Type of Chinese porcelain

The bottom side of a teapot

Tianqi porcelain or ko sometsuke (古染付け) refers to Chinese underglaze blue porcelain made in the unofficial kilns of Jingdezhen for a largely Japanese market in the 17th century. The term Tianqi (天啓; Tenkei in Japanese) is a reference to the era name of the reign of the Tianqi Emperor (r. 1621–1628) during the late Ming dynasty, but the style and the name are not limited to his reign. Over the same period the related transitional porcelain was being made.

Generally speaking, Tianqi porcelain was one variety of porcelain among various styles of the Jingdezhen unofficial kilns from the time of production breakdown of the official kilns at the death of the Wanli Emperor in 1620 to a time of reorganization in 1683 during the reign of the Kangxi Emperor during the Qing dynasty. The Tianqi ware, and other associated wares, display a refreshing spontaneity of design that makes them unique in Chinese ceramic history. The influence of the master landscape artist Dong Qichang (1555–1636) can be discerned in the use of a dark and light color contrast.

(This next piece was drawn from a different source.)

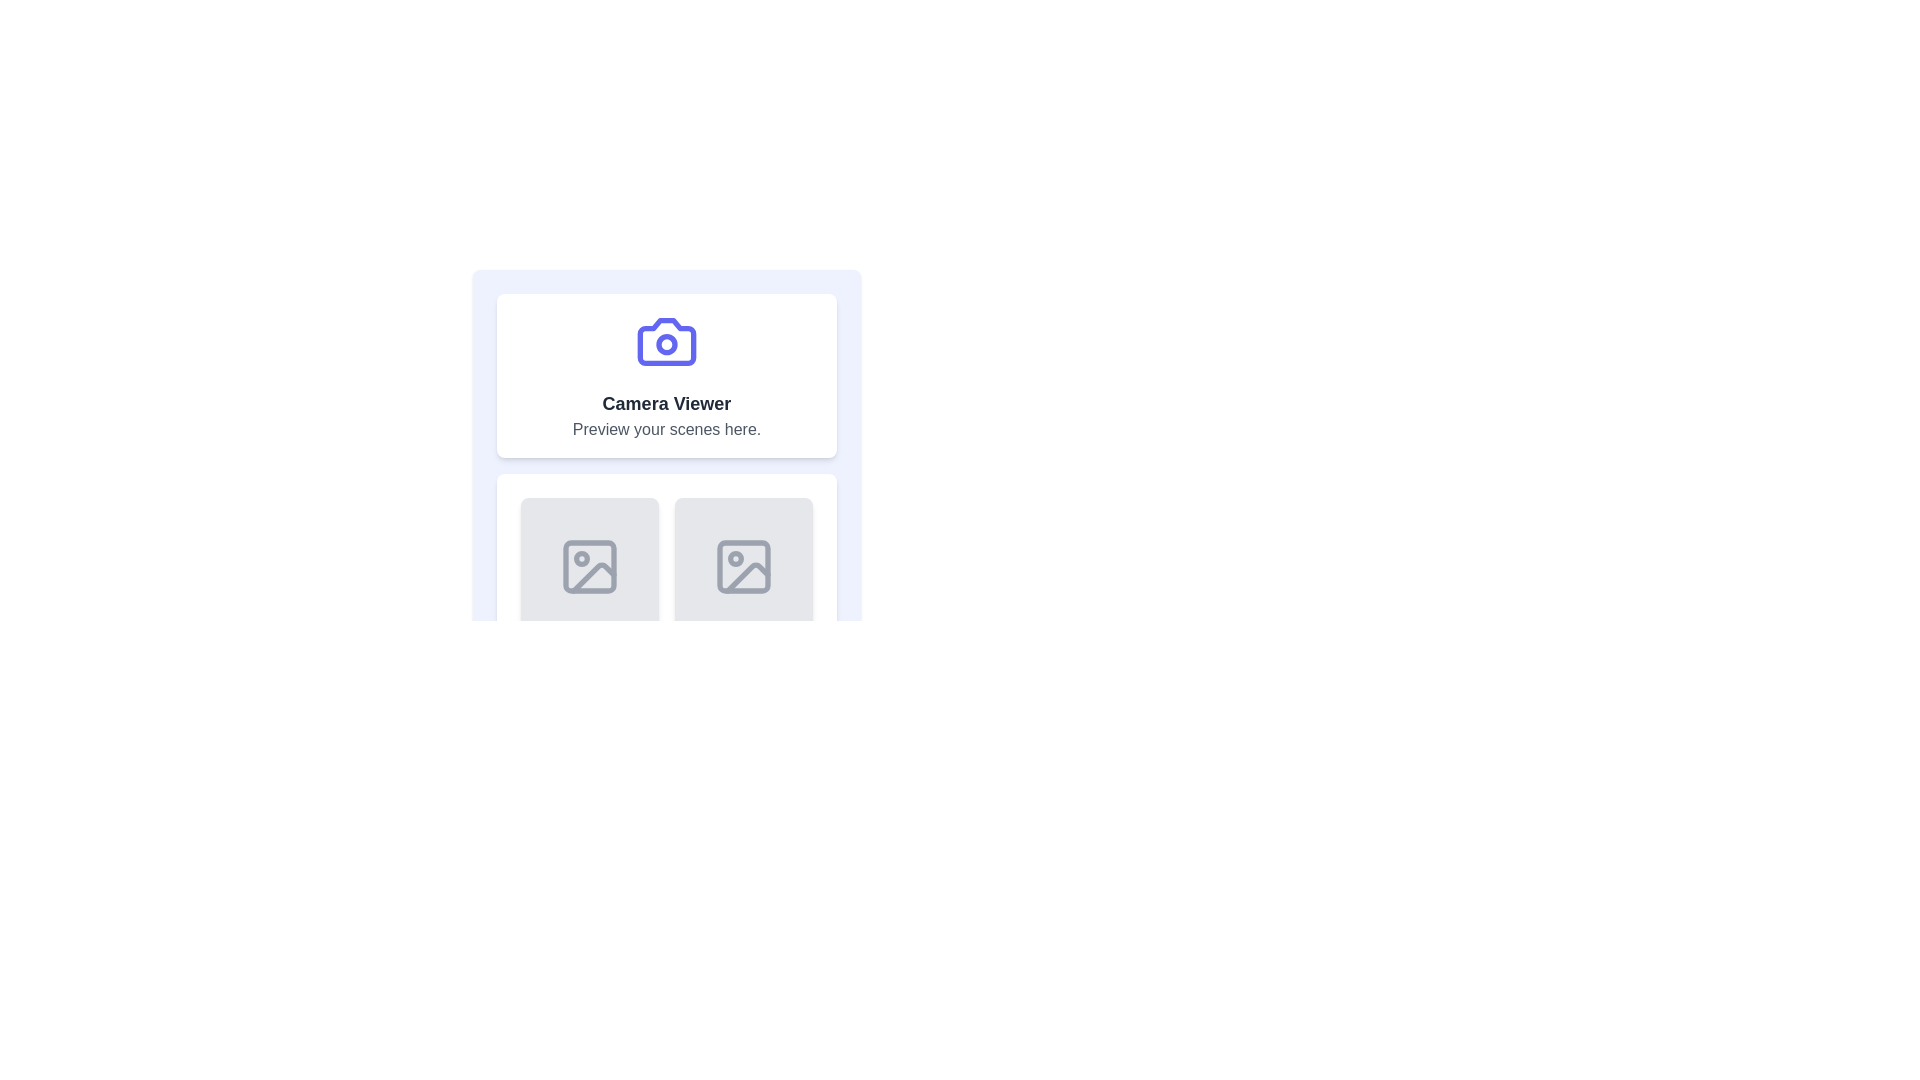 Image resolution: width=1920 pixels, height=1080 pixels. Describe the element at coordinates (743, 567) in the screenshot. I see `the light gray square icon button with a rounded corner that resembles an image placeholder symbol` at that location.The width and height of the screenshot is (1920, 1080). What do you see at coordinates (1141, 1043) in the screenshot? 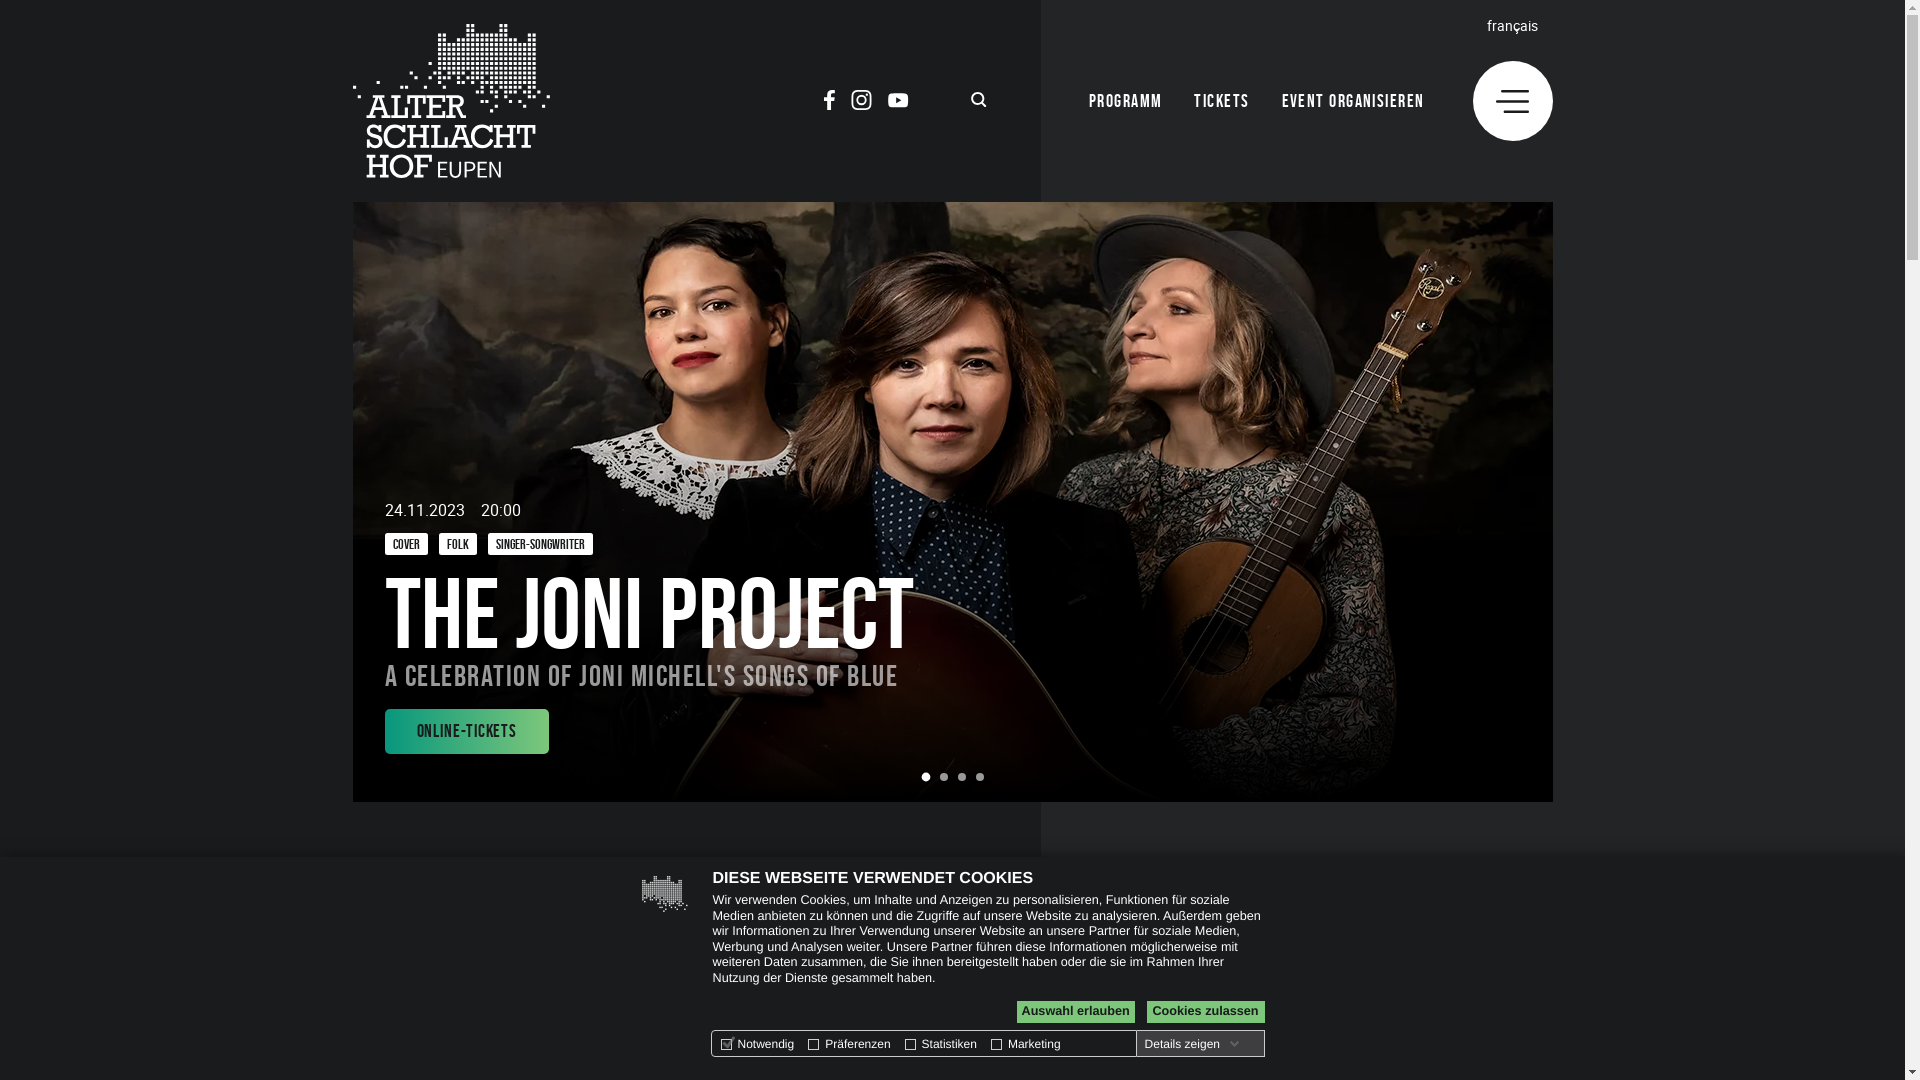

Designs for this ware are usually landscapes, birds and flowers, animals, and human figures. Sizes are usually small to mid-size flatware and bowls. Many examples of the ware were treasured in Japan as part of the tea ceremony culture. Many examples of this ware show an unmistakable Japanese influence and it is thought that they were especially ordered from Japan by period tea masters. This ware is also known in Japan as or "old blue-and white". Base inscriptions are usually those from previous reigns in the dynasty with a preference for the Chenghua reign mark.